**Directions for this task:**
What follows is a set of records, each of which is to be written out exactly.

**Task input:**
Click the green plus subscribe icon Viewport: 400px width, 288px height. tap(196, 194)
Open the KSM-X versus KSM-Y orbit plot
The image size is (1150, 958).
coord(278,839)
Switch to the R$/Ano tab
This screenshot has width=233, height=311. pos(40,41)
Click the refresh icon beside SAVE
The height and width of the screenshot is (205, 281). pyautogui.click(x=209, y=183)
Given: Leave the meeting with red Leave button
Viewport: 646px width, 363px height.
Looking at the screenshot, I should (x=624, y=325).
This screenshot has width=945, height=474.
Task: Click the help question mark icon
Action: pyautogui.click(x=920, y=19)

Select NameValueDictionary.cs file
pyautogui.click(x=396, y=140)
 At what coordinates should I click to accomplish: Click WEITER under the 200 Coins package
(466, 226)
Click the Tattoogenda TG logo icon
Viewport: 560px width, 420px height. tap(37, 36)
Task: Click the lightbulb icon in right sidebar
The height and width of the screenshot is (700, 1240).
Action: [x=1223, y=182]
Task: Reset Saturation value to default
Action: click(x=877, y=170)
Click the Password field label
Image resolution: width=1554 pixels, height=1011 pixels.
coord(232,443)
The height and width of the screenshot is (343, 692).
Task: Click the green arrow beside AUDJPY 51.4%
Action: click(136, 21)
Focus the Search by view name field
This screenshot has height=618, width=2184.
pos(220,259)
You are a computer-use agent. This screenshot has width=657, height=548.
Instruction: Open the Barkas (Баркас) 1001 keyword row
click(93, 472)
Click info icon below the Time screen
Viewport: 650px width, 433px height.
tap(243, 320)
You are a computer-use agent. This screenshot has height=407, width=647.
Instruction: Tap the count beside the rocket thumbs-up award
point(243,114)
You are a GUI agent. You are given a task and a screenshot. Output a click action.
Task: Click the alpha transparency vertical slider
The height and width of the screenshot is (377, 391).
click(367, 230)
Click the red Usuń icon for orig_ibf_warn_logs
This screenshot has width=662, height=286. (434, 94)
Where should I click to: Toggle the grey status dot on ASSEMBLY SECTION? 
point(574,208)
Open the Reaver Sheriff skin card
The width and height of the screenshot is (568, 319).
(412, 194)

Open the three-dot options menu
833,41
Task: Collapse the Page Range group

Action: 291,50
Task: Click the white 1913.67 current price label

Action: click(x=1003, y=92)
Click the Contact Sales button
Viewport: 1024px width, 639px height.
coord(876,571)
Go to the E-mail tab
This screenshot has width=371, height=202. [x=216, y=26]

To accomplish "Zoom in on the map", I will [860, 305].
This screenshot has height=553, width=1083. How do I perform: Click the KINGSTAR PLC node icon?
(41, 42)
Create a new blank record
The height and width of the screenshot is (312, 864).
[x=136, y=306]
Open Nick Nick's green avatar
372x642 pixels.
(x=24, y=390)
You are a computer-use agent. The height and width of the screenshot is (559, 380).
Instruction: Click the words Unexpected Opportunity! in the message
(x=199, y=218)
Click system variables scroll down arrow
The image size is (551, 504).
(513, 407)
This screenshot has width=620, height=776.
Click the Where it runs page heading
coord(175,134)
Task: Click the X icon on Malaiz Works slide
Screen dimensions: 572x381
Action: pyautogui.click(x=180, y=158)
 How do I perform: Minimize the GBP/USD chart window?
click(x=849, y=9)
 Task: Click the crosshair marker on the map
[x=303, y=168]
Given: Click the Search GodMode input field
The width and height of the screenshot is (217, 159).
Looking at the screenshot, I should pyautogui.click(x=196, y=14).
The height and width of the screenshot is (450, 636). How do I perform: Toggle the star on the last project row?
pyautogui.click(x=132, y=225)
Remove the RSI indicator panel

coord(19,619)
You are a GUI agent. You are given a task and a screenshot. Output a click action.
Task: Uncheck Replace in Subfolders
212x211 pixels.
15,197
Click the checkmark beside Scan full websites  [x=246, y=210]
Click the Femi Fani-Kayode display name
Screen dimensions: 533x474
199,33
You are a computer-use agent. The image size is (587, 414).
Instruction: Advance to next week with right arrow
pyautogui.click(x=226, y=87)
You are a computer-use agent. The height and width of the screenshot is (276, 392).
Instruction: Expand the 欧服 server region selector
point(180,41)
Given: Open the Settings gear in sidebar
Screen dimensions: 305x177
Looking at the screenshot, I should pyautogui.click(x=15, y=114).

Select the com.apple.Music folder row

**Task output:**
Click the green plus subscribe icon Viewport: 400px width, 288px height. tap(196, 194)
Open the KSM-X versus KSM-Y orbit plot
The image size is (1150, 958).
coord(278,839)
Switch to the R$/Ano tab
This screenshot has width=233, height=311. pos(40,41)
Click the refresh icon beside SAVE
The height and width of the screenshot is (205, 281). pyautogui.click(x=209, y=183)
Given: Leave the meeting with red Leave button
Viewport: 646px width, 363px height.
Looking at the screenshot, I should (x=624, y=325).
This screenshot has width=945, height=474.
Task: Click the help question mark icon
Action: pyautogui.click(x=920, y=19)

Select NameValueDictionary.cs file
pyautogui.click(x=396, y=140)
 At what coordinates should I click to accomplish: Click WEITER under the 200 Coins package
(466, 226)
Click the Tattoogenda TG logo icon
Viewport: 560px width, 420px height. tap(37, 36)
Task: Click the lightbulb icon in right sidebar
The height and width of the screenshot is (700, 1240).
Action: [x=1223, y=182]
Task: Reset Saturation value to default
Action: click(x=877, y=170)
Click the Password field label
Image resolution: width=1554 pixels, height=1011 pixels.
coord(232,443)
The height and width of the screenshot is (343, 692).
Task: Click the green arrow beside AUDJPY 51.4%
Action: click(136, 21)
Focus the Search by view name field
This screenshot has height=618, width=2184.
pos(220,259)
You are a computer-use agent. This screenshot has width=657, height=548.
Instruction: Open the Barkas (Баркас) 1001 keyword row
click(93, 472)
Click info icon below the Time screen
Viewport: 650px width, 433px height.
tap(243, 320)
You are a computer-use agent. This screenshot has height=407, width=647.
Instruction: Tap the count beside the rocket thumbs-up award
point(243,114)
You are a GUI agent. You are given a task and a screenshot. Output a click action.
Task: Click the alpha transparency vertical slider
The height and width of the screenshot is (377, 391).
click(367, 230)
Click the red Usuń icon for orig_ibf_warn_logs
This screenshot has width=662, height=286. (434, 94)
Where should I click to: Toggle the grey status dot on ASSEMBLY SECTION? 
point(574,208)
Open the Reaver Sheriff skin card
The width and height of the screenshot is (568, 319).
(412, 194)

Open the three-dot options menu
833,41
Task: Collapse the Page Range group

Action: 291,50
Task: Click the white 1913.67 current price label

Action: click(x=1003, y=92)
Click the Contact Sales button
Viewport: 1024px width, 639px height.
coord(876,571)
Go to the E-mail tab
This screenshot has width=371, height=202. [x=216, y=26]

To accomplish "Zoom in on the map", I will [860, 305].
This screenshot has height=553, width=1083. How do I perform: Click the KINGSTAR PLC node icon?
(41, 42)
Create a new blank record
The height and width of the screenshot is (312, 864).
[x=136, y=306]
Open Nick Nick's green avatar
372x642 pixels.
(x=24, y=390)
You are a computer-use agent. The height and width of the screenshot is (559, 380).
Instruction: Click the words Unexpected Opportunity! in the message
(x=199, y=218)
Click system variables scroll down arrow
The image size is (551, 504).
(513, 407)
This screenshot has width=620, height=776.
Click the Where it runs page heading
coord(175,134)
Task: Click the X icon on Malaiz Works slide
Screen dimensions: 572x381
Action: pyautogui.click(x=180, y=158)
 How do I perform: Minimize the GBP/USD chart window?
click(x=849, y=9)
 Task: Click the crosshair marker on the map
[x=303, y=168]
Given: Click the Search GodMode input field
The width and height of the screenshot is (217, 159).
Looking at the screenshot, I should pyautogui.click(x=196, y=14).
The height and width of the screenshot is (450, 636). How do I perform: Toggle the star on the last project row?
pyautogui.click(x=132, y=225)
Remove the RSI indicator panel

coord(19,619)
You are a GUI agent. You are given a task and a screenshot. Output a click action.
Task: Uncheck Replace in Subfolders
212x211 pixels.
15,197
Click the checkmark beside Scan full websites  [x=246, y=210]
Click the Femi Fani-Kayode display name
Screen dimensions: 533x474
199,33
You are a computer-use agent. The image size is (587, 414).
Instruction: Advance to next week with right arrow
pyautogui.click(x=226, y=87)
You are a computer-use agent. The height and width of the screenshot is (276, 392).
Instruction: Expand the 欧服 server region selector
point(180,41)
Given: Open the Settings gear in sidebar
Screen dimensions: 305x177
Looking at the screenshot, I should pyautogui.click(x=15, y=114).

Select the com.apple.Music folder row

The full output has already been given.